Extract:
Texas Jumps the Gun on AI

A Look at TEA’s AI Grading System with Caleb Stevens and Dan Wilson

The recent implementation of artificial intelligence by the Texas Education Agency (TEA) to grade the State of Texas Assessments of Academic Readiness (STAAR) tests has sparked significant debate. For show #7 of the AI Think Tank podcast, I had the pleasure of discussing this topic with Caleb Stevens, an infrastructure engineer, founder of Personality Labs, and fellow MIT cohort of mine.

Caleb also used to be the manager of Enterprise Systems at National Math and Science, a non profit organization that specializes in helping teachers teach STEM education in high schools. Together we both share backgrounds in education as well as a passion for helping others truly understand what they are learning.

Context and Background

Caleb explained that previously, the state hired around 6,000 human graders annually to handle the STAAR tests. This year, however, they have reduced that number to fewer than 2,000, relying heavily on AI. This drastic reduction has raised eyebrows and questions about the reliability and fairness of AI in such a critical role.

Excerpted data:
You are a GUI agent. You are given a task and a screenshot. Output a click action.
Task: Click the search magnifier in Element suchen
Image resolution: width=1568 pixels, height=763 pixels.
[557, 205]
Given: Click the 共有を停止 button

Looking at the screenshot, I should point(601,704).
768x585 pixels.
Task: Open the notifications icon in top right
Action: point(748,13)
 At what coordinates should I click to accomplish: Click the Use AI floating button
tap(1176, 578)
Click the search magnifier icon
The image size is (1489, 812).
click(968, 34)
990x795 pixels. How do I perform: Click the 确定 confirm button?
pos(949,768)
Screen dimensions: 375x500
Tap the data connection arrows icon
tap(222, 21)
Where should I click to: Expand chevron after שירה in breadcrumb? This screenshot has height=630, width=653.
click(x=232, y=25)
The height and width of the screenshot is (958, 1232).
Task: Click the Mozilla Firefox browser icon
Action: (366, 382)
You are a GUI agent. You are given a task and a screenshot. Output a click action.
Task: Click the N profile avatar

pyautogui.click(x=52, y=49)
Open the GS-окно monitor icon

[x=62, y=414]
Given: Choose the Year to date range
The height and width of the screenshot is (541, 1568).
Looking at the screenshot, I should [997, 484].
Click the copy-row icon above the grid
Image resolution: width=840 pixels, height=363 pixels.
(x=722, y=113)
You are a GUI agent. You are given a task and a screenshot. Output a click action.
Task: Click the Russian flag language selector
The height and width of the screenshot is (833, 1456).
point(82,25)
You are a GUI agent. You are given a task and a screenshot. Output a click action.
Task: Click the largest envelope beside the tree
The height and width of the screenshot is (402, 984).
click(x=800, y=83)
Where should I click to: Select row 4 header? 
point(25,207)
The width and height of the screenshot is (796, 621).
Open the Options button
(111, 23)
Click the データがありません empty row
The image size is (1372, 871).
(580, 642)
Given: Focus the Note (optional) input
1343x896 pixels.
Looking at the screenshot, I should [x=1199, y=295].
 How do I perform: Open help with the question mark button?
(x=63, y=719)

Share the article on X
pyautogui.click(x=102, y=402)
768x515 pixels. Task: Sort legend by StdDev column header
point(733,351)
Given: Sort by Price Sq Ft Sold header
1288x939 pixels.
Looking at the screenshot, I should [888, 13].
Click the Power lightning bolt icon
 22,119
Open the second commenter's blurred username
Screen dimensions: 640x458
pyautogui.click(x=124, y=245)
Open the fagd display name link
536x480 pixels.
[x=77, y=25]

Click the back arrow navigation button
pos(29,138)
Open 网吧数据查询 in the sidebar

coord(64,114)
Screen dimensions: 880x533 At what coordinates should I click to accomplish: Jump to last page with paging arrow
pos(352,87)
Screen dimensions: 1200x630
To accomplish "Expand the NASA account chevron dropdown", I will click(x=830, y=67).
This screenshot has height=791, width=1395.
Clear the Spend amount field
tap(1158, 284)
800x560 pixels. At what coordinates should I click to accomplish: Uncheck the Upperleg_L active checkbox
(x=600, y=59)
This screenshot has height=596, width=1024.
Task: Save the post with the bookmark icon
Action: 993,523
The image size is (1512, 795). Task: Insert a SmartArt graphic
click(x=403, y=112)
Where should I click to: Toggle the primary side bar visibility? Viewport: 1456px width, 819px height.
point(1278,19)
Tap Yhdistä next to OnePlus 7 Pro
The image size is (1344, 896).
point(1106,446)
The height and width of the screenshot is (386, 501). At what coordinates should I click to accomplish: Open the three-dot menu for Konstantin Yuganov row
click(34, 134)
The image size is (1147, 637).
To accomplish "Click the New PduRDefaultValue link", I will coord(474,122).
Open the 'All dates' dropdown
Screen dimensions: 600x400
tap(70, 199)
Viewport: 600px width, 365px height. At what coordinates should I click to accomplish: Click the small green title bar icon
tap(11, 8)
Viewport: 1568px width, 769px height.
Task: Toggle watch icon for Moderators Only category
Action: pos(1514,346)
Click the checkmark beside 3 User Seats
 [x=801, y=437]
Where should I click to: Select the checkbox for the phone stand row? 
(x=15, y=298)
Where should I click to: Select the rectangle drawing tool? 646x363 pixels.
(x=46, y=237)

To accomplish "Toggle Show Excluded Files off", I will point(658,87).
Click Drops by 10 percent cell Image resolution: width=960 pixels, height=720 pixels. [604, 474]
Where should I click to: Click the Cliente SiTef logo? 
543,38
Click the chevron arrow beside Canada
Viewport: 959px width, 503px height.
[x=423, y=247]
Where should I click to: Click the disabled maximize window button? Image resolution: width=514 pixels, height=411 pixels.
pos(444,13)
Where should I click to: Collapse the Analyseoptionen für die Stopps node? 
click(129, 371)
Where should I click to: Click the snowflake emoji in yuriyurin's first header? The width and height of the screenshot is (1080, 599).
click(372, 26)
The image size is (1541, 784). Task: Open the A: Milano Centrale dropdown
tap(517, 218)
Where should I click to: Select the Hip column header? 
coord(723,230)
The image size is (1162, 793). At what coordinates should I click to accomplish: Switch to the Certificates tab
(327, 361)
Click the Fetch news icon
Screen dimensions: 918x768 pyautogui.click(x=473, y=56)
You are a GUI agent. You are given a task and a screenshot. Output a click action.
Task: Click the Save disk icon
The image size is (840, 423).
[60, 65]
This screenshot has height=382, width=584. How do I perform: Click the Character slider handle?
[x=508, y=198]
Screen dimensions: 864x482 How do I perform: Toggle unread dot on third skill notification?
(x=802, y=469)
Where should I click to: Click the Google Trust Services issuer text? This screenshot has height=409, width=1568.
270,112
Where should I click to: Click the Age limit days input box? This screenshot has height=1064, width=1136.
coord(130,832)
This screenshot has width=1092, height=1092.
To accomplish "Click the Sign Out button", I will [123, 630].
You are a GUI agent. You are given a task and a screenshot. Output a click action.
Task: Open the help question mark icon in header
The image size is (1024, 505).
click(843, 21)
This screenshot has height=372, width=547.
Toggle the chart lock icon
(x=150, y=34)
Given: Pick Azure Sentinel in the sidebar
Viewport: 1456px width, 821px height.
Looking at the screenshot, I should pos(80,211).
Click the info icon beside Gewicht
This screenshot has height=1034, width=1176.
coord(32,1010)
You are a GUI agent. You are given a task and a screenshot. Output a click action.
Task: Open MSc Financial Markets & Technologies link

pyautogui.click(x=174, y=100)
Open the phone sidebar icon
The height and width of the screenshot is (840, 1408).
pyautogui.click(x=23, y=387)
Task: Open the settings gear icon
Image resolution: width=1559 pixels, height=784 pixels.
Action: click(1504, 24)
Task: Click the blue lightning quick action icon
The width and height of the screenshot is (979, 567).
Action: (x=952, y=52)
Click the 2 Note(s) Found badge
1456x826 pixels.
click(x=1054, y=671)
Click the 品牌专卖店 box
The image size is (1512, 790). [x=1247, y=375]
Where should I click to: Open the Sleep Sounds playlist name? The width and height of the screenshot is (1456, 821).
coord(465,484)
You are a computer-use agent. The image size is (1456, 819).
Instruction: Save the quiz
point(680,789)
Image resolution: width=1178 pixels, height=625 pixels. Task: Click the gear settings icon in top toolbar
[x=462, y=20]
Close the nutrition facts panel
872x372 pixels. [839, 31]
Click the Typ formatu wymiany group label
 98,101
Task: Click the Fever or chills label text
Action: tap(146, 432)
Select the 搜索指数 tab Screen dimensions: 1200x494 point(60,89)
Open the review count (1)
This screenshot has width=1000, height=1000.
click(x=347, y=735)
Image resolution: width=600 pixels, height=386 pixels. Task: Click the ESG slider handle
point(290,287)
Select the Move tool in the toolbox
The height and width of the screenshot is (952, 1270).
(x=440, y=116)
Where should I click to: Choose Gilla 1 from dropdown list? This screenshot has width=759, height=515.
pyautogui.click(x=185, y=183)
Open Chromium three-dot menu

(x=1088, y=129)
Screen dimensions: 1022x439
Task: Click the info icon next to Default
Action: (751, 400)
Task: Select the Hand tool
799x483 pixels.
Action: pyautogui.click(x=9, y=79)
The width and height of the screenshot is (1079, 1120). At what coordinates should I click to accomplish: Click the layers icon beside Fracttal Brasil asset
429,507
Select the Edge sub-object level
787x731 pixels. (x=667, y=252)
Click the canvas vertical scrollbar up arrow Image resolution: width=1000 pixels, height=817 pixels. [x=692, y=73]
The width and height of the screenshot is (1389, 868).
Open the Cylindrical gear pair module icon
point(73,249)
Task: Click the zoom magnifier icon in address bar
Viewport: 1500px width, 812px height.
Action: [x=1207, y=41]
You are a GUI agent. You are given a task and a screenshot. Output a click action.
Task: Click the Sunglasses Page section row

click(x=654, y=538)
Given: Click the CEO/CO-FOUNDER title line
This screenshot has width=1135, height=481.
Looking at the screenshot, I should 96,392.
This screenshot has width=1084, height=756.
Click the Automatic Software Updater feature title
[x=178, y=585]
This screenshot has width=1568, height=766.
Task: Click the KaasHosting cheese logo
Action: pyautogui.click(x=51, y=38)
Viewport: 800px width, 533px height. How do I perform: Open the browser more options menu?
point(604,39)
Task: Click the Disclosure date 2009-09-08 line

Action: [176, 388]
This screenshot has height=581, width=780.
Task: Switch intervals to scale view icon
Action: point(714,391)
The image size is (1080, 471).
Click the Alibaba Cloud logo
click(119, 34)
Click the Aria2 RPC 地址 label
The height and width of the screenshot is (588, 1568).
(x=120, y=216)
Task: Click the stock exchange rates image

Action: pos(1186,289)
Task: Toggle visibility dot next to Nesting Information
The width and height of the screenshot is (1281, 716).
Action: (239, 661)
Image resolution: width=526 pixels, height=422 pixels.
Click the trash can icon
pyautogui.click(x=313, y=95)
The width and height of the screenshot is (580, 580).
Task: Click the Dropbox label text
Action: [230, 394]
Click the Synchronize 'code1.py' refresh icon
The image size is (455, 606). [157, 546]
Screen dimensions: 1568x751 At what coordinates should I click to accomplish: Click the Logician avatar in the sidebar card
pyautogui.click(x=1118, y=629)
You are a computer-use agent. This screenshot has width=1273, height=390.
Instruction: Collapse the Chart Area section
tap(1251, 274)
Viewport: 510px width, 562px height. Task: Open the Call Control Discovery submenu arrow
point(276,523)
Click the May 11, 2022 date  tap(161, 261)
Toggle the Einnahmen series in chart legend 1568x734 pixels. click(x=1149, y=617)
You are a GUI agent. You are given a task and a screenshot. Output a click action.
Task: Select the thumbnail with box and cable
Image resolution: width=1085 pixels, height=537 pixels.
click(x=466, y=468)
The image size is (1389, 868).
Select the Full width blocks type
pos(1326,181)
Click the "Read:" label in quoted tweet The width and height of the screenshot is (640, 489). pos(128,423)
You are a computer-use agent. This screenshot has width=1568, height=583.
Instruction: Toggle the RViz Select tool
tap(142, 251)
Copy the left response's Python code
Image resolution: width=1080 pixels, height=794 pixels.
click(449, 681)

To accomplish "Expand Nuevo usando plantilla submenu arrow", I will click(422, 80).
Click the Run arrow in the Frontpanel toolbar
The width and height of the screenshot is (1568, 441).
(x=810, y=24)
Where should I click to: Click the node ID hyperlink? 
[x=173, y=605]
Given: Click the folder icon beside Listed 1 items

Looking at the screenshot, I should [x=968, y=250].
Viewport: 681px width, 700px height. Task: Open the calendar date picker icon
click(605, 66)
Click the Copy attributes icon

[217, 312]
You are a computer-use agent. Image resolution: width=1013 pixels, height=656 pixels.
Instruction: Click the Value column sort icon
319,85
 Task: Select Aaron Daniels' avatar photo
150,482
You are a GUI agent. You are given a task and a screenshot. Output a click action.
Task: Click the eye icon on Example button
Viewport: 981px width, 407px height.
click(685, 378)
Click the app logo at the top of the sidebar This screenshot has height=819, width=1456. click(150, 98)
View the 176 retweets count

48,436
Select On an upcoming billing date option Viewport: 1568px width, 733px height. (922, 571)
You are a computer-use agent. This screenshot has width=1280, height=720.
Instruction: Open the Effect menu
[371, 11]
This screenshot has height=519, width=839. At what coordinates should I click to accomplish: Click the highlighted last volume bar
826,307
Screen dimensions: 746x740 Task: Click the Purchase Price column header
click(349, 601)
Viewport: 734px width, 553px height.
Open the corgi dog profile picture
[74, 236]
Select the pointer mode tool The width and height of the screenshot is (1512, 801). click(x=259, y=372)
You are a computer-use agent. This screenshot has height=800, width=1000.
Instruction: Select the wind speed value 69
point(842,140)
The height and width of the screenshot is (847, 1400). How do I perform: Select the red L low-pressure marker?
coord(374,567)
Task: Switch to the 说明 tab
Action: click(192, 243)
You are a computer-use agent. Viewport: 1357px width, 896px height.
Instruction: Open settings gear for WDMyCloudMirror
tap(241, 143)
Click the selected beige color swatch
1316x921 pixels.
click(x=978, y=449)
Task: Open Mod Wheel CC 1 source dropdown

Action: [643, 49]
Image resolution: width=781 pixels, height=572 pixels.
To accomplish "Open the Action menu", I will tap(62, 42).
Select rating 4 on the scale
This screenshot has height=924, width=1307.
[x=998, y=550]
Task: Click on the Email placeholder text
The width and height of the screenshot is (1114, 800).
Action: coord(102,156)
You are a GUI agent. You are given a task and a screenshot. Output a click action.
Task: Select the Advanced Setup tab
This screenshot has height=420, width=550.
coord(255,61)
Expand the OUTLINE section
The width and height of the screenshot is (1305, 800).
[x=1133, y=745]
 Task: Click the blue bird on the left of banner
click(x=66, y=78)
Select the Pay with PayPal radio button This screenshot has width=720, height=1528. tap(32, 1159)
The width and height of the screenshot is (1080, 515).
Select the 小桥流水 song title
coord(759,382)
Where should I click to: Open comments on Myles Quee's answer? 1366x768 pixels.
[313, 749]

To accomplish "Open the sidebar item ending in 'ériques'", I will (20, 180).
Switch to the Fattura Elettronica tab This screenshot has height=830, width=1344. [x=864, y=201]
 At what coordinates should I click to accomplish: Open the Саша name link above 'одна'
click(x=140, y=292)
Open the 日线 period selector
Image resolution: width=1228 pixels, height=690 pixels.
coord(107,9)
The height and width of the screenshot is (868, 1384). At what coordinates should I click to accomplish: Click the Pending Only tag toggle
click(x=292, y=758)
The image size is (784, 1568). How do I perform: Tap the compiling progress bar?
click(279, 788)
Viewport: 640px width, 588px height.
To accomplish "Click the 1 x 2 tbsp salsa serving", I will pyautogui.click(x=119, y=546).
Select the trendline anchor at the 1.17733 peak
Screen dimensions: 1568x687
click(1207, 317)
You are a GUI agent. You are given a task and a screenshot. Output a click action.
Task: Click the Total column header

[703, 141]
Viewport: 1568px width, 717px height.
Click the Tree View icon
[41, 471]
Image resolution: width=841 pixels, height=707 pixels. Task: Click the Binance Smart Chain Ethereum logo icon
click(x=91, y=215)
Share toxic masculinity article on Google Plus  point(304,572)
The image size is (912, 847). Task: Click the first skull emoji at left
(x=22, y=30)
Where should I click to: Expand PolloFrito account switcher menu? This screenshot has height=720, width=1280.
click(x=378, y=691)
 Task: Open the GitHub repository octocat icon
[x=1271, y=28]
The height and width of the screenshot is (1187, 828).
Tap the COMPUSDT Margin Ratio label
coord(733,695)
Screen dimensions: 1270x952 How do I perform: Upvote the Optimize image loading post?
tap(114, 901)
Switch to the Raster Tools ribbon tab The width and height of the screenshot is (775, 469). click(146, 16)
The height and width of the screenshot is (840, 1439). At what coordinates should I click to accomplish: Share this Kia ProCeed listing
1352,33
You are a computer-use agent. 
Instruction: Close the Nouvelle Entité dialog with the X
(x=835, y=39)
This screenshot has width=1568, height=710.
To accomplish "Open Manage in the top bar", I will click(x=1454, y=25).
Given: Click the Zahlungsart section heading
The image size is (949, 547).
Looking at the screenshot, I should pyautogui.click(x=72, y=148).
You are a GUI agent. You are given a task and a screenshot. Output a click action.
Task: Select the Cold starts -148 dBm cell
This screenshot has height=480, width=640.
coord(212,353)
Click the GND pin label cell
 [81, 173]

Task instructions:
A) In the article on TEA's AI grading, roughly how many human graders did the state previously hire each year for the STAAR tests?
B) From the article on TEA's AI grading, write out the passage starting at "Texas Jumps the" and ending at "they are learning.", swapping "cohort" for "classmate".

Solutions for each task:
A) Around 6,000.

B)
Texas Jumps the Gun on AI

A Look at TEA’s AI Grading System with Caleb Stevens and Dan Wilson

The recent implementation of artificial intelligence by the Texas Education Agency (TEA) to grade the State of Texas Assessments of Academic Readiness (STAAR) tests has sparked significant debate. For show #7 of the AI Think Tank podcast, I had the pleasure of discussing this topic with Caleb Stevens, an infrastructure engineer, founder of Personality Labs, and fellow MIT classmate of mine.

Caleb also used to be the manager of Enterprise Systems at National Math and Science, a non profit organization that specializes in helping teachers teach STEM education in high schools. Together we both share backgrounds in education as well as a passion for helping others truly understand what they are learning.